La joven huérfana y desamparada, interpretado por Paulette Goddard, es de poca fuerza en la trama, aunque indispensable, como otros tantos en la filmografía de Chaplin: el gigante Mac Kay (La quimera de oro) y la florista ciega (Candilejas). La muchacha, en la historia, hace de conector. Ayuda a conducir un fragmento de la aventurera vida del vagabundo, el cual cierra impredecible y sin rumbo fijo.

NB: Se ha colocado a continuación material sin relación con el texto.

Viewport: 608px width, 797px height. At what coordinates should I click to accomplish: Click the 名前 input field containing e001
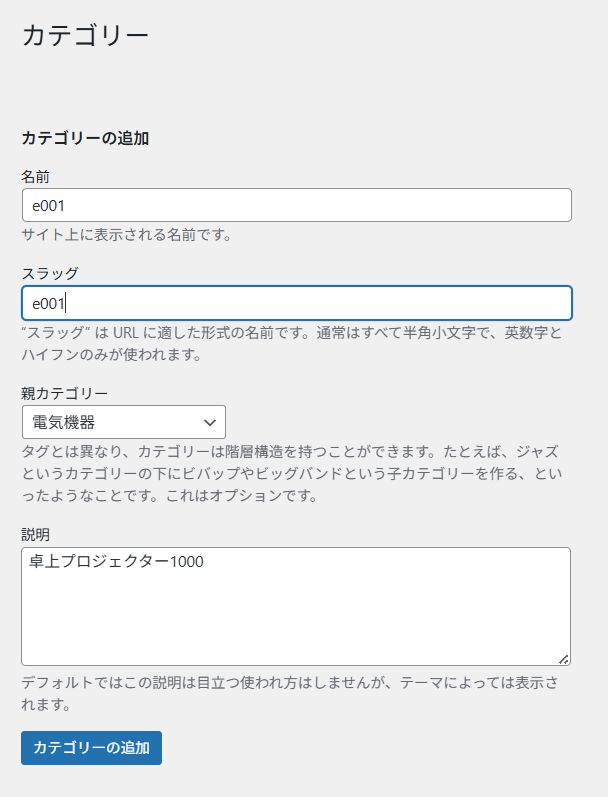click(297, 205)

Tiempos Modernos es, sin duda, un largometraje del cine mudo, a pesar de que cuando se realizó esta película, hacía nueve años de la aparición del primer filme sonoro: El cantante de jazz, con Al Johnson. Pero Chaplin decidió seguir trabajando con los vestigios del silencio cinematográfico y hacer uso de las pantallas de subtítulos a manera de representar los diálogos. A pesar de ello, en algunas escenas se pueden apreciar voces, como la del jefe de la fábrica o la del mismo Charlot cantando en un enrevesado idioma que mezcla francés, italiano e inglés.

Esta producción fue otro de los caprichos del genio de Charles Spencer Chaplin, quien dirigió, escribió, protagonizó y compuso la música de casi todas sus películas. Para él, la mejor manera de reflejar la miseria humana es mediante una mirada “inocente e indirecta”, y la más efectiva forma de criticarla: una sonrisa.